Posted in Psychology & Medicine

Abilene Paradox

On a hot afternoon visiting in Coleman, Texas, the family is comfortably playing dominoes on a porch, until the father-in-law suggests that they take a trip to Abilene (a city 53 miles north of Coleman) for dinner. The wife says, “Sounds like a great idea.” The husband, despite having reservations because the drive is long and hot, thinks that his preferences must be out-of-step with the group and says, “Sounds good to me. I just hope your mother wants to go.” The mother-in-law then says, “Of course I want to go. I haven’t been to Abilene in a long time.”

The drive is hot, dusty, and long. When they arrive at the cafeteria, the food is as bad as the drive. They arrive back home four hours later, exhausted. One of them dishonestly says, “It was a great trip, wasn’t it?” The mother-in-law says that, actually, she would rather have stayed home, but went along since the other three were so enthusiastic. The husband says, “I wasn’t delighted to be doing what we were doing. I only went to satisfy the rest of you.” The wife says, “I just went along to keep you happy. I would have had to be crazy to want to go out in the heat like that.” The father-in-law then says that he only suggested it because he thought the others might be bored.

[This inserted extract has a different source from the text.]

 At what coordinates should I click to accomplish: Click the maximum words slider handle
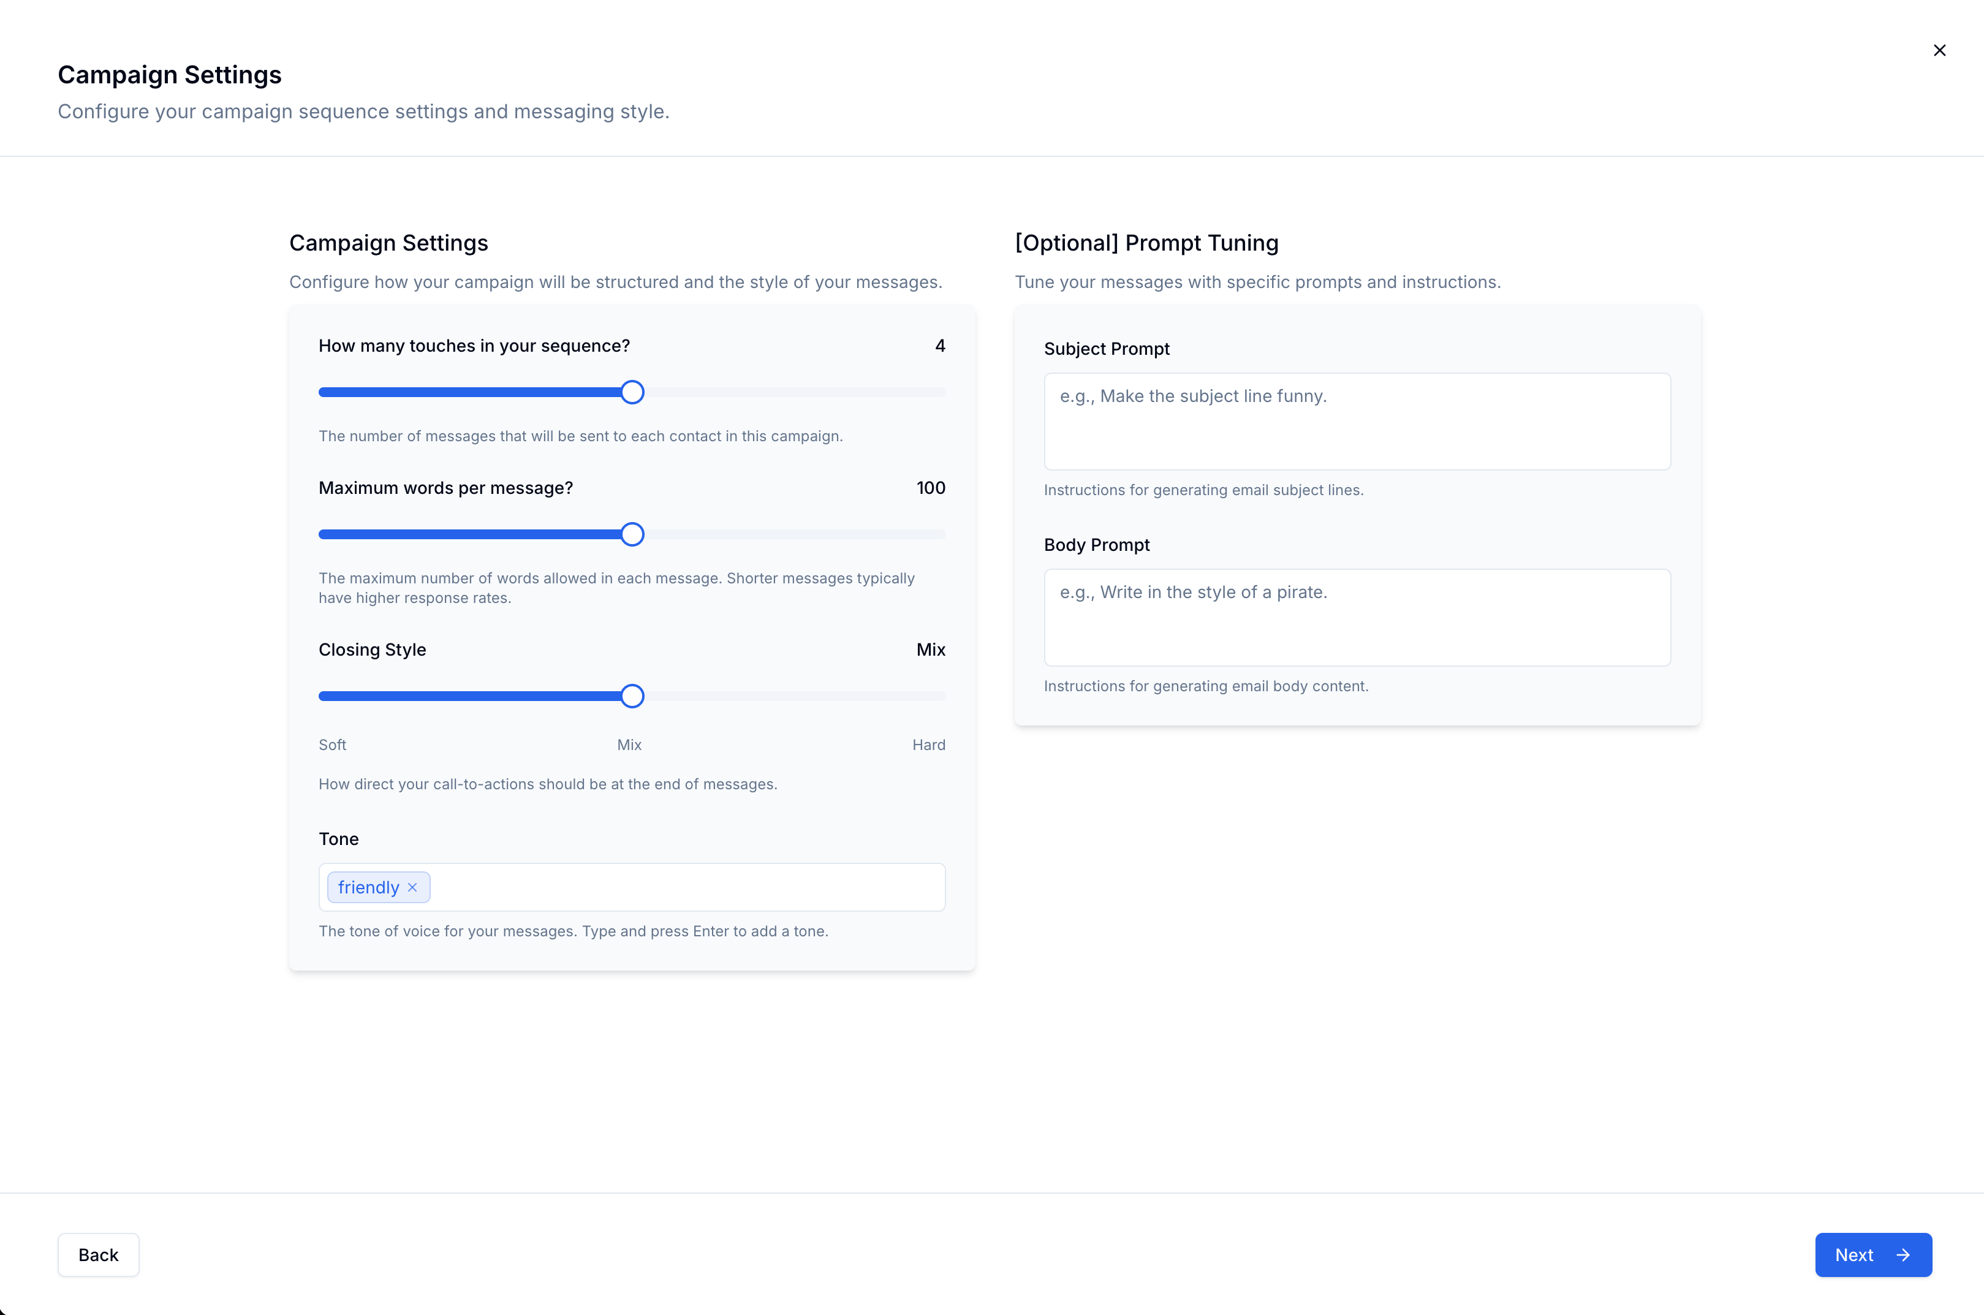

The group sits back, perplexed that they together decided to take a trip which none of them wanted. They each would have preferred to sit comfortably, but did not admit to it when they still had time to enjoy the afternoon.

This anecdote was written by management expert Jerry B. Harvey to elucidate a paradox found in human nature, where a group of people collectively decide on a course of action that is against the best wishes of any individual in the group. Essentially, the group agrees to do something that would not benefit any one, or the group as a whole. This is the Abilene paradox, colloquially known to us through the idiom: “do not rock the boat”.

As seen in the anecdote, there is a breakdown of communication where each member assumes that the majority of the group will decide to follow the action, pushing them towards conformity. There is a mutual mistaken belief that everyone wants the action when no one does, leading to no one raising objections. This is a type of phenomenon called groupthink (coined by George Orwell in his dystopian novel, Nineteen Eighty-Four), where people do not present alternatives or objections, or even voicing their opinions simply because they believe that will ruin the harmony of the group. They are also under peer-pressure, believing that by being the one voice against the unanimous decision they will become ostracised.

The Abilene paradox explains why poor decisions are made by businesses, especially in committees. Because no one objects to a bad idea (falsely believing that that is what the group wants), even bad ideas are accepted unanimously. This is particularly dangerous when combined with cognitive dissonance, where the group will believe that they chose that decision because it was rational and logical. To prevent this paradox from destroying individual creativity in the group, one should always ask other members if they actually agree with the decision or are merely the victims of groupthink.